Under the inevitable discovery doctrine, "if the prosecution can establish by a preponderance of the evidence that the information ultimately or inevitably would have been discovered by lawful means . . . then the deterrence rationale has so little basis that the evidence should be received." The Government can meet its burden by establishing "that the police, following routine procedures, would inevitably have uncovered the evidence." The inevitable discovery analysis focuses on "historical facts capable of ready verification, not speculation."
United States v. Stabile, 633 F.3d 219, 245 (3d Cir. 2011) (citing Nix v. Williams, 467 U.S. 431 (1984); United States v. Vasquez De Reyes, 149 F.3d 192, 195 (3d Cir. 1998) (internal citations and quotations omitted)). "Impoundment constitutes a reasonable course of action when the owner of a vehicle abandons it, or law enforcement cannot identify the owner." United States v. Bullette, 854 F.3d 261, 265 (4th Cir. 2017) (holding that a search of a defendant's car on property under investigation was valid under the inevitable-discovery doctrine because standard DEA practice would have required an impoundment and inventory of the vehicle) (citing South Dakota v. Opperman, 428 U.S. 364, 375 (1976)). The facts of this case fit squarely in the bounds of the inevitable-discovery doctrine and investigative searches pursuant to impoundments. Detective Ishman testified that it was standard procedure to inventory vehicles prior to impoundment to catalog valuable items. (Doc. 73-3, p. 70.) Thus, assuming, arguendo, that Marshall Duncan's search was invalid, members of the Harrisburg Police Department would inevitably have been called to remove the vehicle and would have searched the vehicle to inventory it according to standard practice and procedure. Accordingly, the shoebox and money contained therein need not be suppressed.

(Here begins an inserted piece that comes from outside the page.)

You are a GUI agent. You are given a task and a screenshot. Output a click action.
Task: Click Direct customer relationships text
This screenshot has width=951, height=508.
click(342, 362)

ii. Evidence Obtained from Defendant's Residence

Defendant next argues that the evidence recovered from a search of his residence was invalid. Specifically, Defendant argues that the search warrant is invalid based solely on an error in the numerical address of the residence. Detective Ishman incorrectly relayed the address to Detective Paul as 648 South 21st Street, Harrisburg Pennsylvania rather than 748 South 21st Street, Harrisburg Pennsylvania, and, thus, the address listed on the search warrant was incorrect. Although "minor irregularities" and typographical errors should not be allowed to defeat what would otherwise support a finding of probable cause, United States v. Sirmans, 278 F. App'x 171, 173 (3d Cir. 2008), the search warrant standing alone may not be sufficiently particularized because it contains no other identifying information aside from the street address of the residence. Even if it did not meet this requirement, however, the search would not be invalid because of the "good faith exception" to the warrant requirement.

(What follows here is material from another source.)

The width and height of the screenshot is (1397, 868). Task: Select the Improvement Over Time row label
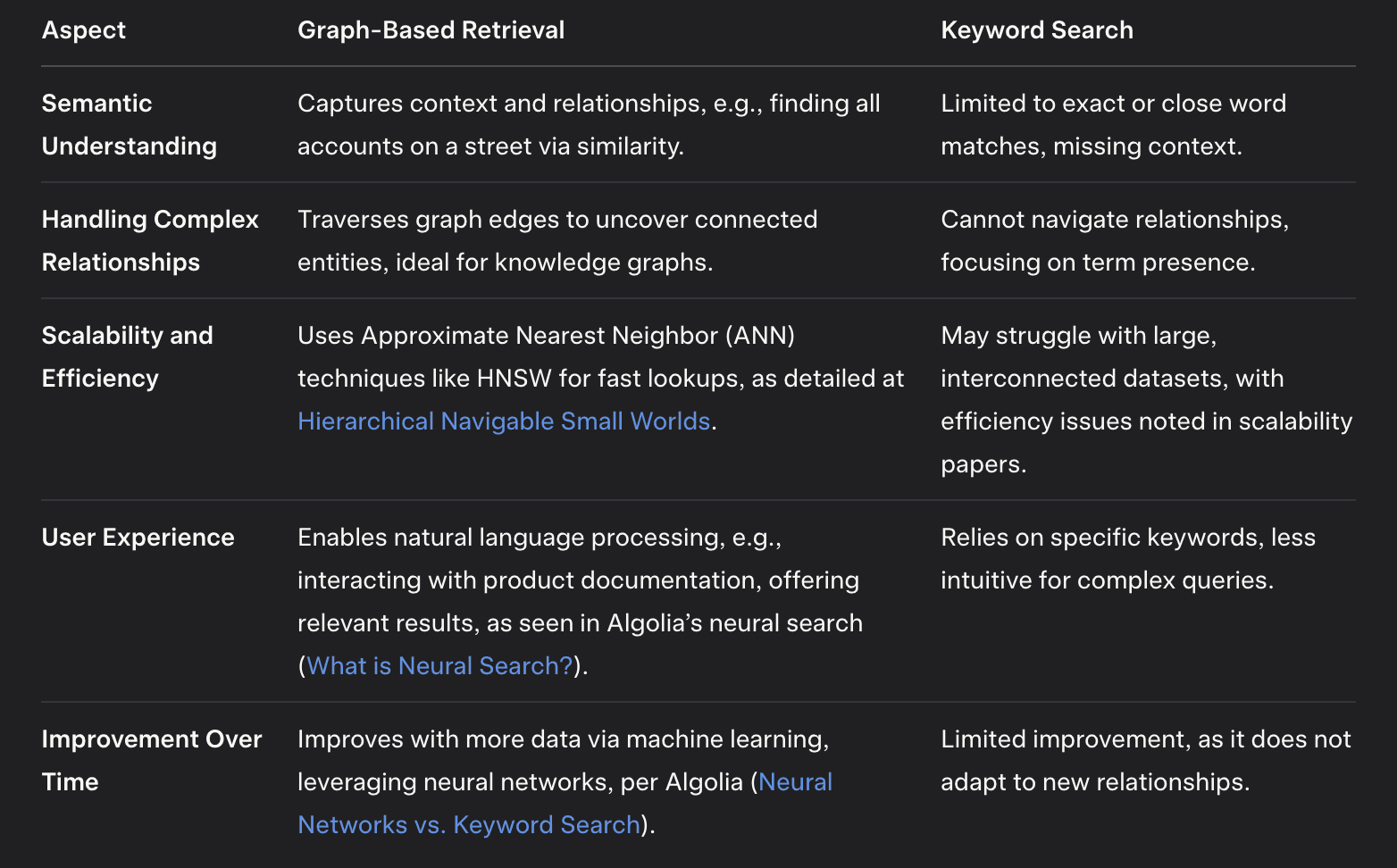152,760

The good faith exception allows the inclusion of evidence obtained pursuant to a search warrant later held to be invalid unless "a reasonably well trained officer would have known that the search was illegal despite the magistrate's authorization." United States v. Leon, 468 U.S. 897, 922 n.23 (1984). The good faith exception applies unless: (1) the affidavit supporting the warrant was deliberately or recklessly false; (2) the magistrate did not act in a neutral or detached fashion; 3) the affidavit supporting the warrant was also lacking in indicia of probable cause as to render official belief in its existence entirely unreasonable; or (4) the warrant was facially deficient and did not particularize the place to be searched or the thing to be seized. United States v. Zimmerman, 277 F.3d 426, 436-437 (3d Cir. 2002). Because the officers were physically present at the relevant residence and were aware of the general area to be searched, there is little concern that the officers would be confused by the typographical error, and they would have little basis to conclude that the warrant was invalid. Further, none of the factors set forth in Zimmerman are present in this case. The affidavit was not recklessly or intentionally false. Detective Paul testified that he relied on Detective Ishman's misrecollection of the address. There is no evidence that the Judge did not act in a neutral or detached fashion. The affidavit of probable cause was quite descriptive, referring to the site of the initial arrest, the residence Defendant was observed leaving, and the residence of Defendant and his girlfriend, Slone. The affidavit also makes note of the money found during the initial search as well as voluntary statements by Slone that Defendant dealt marijuana from the residence. These details are far from lacking in indicia of probable cause. Finally, aside from the single misplaced digit, there is no facial deficiency in the warrant. Accordingly, the court concludes that the officers relied upon the validity of the warrant in good faith while conducting the search, and, thus, the evidence obtained from that search need not be suppressed.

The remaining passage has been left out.